I’m sure we’ve all cringed while watching someone do something everyone else seems to plainly see as foolish. The fool struts into the situation believing themselves to be of the highest order. Untouchable. The most intelligent being in existence. And then it all falls apart. I don’t know about you, but sometimes I even enjoy watching it—not if it causes harm, mind you.
Nabal was that fool. Everyone else could see that he put himself in an impossible situation. While he thought himself to be untouchable, someone else saw his folly. His wife saw his stupidity. I could go on about how important women are and that men couldn’t possibly survive without them, but that’s not the point of this story.

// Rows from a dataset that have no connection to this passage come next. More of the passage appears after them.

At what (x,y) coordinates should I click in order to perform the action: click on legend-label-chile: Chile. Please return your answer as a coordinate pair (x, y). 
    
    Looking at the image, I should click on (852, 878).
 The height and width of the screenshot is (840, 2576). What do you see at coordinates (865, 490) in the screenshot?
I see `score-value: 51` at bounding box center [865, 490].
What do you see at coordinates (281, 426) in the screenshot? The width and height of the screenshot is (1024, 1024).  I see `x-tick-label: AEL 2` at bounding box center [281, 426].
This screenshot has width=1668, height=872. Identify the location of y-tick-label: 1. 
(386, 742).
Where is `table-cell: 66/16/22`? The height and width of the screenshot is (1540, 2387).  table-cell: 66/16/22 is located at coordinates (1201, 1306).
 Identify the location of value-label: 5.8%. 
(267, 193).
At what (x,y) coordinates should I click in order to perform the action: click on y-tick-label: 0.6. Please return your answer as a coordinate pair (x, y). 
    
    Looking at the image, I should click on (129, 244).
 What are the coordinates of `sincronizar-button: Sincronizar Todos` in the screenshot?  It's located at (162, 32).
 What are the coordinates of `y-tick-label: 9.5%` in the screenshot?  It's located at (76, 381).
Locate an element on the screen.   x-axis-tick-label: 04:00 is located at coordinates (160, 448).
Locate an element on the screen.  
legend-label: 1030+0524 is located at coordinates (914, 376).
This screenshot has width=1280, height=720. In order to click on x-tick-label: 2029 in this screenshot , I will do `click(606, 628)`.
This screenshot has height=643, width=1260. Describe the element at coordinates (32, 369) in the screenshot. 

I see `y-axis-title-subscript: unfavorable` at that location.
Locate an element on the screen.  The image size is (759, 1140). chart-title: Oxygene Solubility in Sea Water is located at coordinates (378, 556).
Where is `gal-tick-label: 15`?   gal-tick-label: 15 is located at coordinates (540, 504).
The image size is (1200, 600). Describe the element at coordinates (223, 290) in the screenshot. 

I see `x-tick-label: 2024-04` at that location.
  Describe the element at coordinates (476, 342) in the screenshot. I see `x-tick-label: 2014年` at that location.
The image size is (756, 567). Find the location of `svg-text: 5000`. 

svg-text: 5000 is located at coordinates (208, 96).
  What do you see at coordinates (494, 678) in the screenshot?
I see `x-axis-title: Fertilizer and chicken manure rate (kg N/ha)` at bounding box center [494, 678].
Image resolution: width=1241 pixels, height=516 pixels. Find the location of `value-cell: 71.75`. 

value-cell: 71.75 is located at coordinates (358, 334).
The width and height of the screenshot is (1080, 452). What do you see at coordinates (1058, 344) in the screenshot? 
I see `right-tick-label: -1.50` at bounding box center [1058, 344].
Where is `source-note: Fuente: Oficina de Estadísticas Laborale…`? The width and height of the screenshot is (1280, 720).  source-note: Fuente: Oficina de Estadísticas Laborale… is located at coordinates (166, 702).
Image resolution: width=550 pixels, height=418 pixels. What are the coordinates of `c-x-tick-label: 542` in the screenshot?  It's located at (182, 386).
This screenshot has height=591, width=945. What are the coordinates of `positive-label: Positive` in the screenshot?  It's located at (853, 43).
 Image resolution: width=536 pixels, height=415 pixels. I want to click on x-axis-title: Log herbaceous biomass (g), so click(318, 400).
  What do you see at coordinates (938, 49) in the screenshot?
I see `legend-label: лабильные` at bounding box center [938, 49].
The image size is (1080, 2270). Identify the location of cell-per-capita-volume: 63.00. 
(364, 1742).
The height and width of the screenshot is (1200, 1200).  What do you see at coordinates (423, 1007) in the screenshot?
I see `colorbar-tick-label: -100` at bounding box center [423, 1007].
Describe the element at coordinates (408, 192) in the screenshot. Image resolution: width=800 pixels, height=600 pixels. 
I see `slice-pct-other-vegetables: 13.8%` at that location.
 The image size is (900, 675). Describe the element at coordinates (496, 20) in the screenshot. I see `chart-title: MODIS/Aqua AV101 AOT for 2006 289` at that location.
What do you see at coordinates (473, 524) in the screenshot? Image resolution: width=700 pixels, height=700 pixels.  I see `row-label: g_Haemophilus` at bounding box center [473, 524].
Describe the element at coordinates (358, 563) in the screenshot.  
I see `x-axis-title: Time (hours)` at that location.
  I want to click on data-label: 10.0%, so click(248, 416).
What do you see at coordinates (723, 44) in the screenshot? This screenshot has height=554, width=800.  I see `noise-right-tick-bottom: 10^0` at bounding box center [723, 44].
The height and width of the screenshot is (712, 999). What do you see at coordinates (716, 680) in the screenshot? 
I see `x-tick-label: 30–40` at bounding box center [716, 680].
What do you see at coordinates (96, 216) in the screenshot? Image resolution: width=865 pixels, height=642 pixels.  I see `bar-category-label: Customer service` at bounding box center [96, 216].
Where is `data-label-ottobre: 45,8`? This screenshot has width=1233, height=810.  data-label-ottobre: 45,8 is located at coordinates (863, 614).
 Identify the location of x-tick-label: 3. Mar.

Nabal, his land, his servants, and all of his property has been protected by David and his men while they were camped near by. No harm came to Nabal while David was in the vicinity. One might think that, whether or not Nabal had asked for the help, that Nabal would owe David something. But when David requested some provisions, the man was indignant. Who was this David to make such a request of him? How dare he ask for something he didn’t deserve! Needless to say, David wasn’t impressed.
Now, we could all sit back and watch Nabal get what he deserves or someone could step in and try to avoid what is sure to be a disastrous situation.
Abigail, Nabal’s wife, decides to step in.
I know Nabal is a wicked and ill-tempered man; please don’t may any attention to him. He is a fool, just as his name suggests. But I never even saw the messengers you sent.
1 Samuel 25:25 (NLT)
Rather than watch David kill her fool of a husband, Abigail steps in. Because of her plea (and possibly David’s weakness for beautiful women), David spares Nabal. Unfortunately for Nabal, his wife’s charity does not earn him a happy ending. He meets his demise a short while later (he suffered a stroke after the drunken rave he threw to celebrate the fact that David didn’t kill him, then God struck him and he died).
There is a point to all of this: are you Nabal—the fool, or Abigail—the one who smooths over the situation? If you are Nabal and tend to rush into situations are you able to humble yourself to listen to the Abigail in your life? Can you slow down long enough for someone to point out your folly? Can you accept redirection? If you are Abigail, are you wise enough to step in when needed? Can you do it in love and mercy?
Though Abigail didn’t appear to harbour any tender feelings toward her husband, she make the effort to save his life. She saw the error of his ways. And, had he been able to see what she saw, perhaps his fate would have been different.
This Christianity thing is no simple task. We need to lean on the Holy Spirit so we can learn when we need to be bystanders and when we need to be like Abigail and step in. Sometimes, God’s response to a situation is to send a person. Whether we need that person or we are that person, knowing God’s voice becomes ever so important.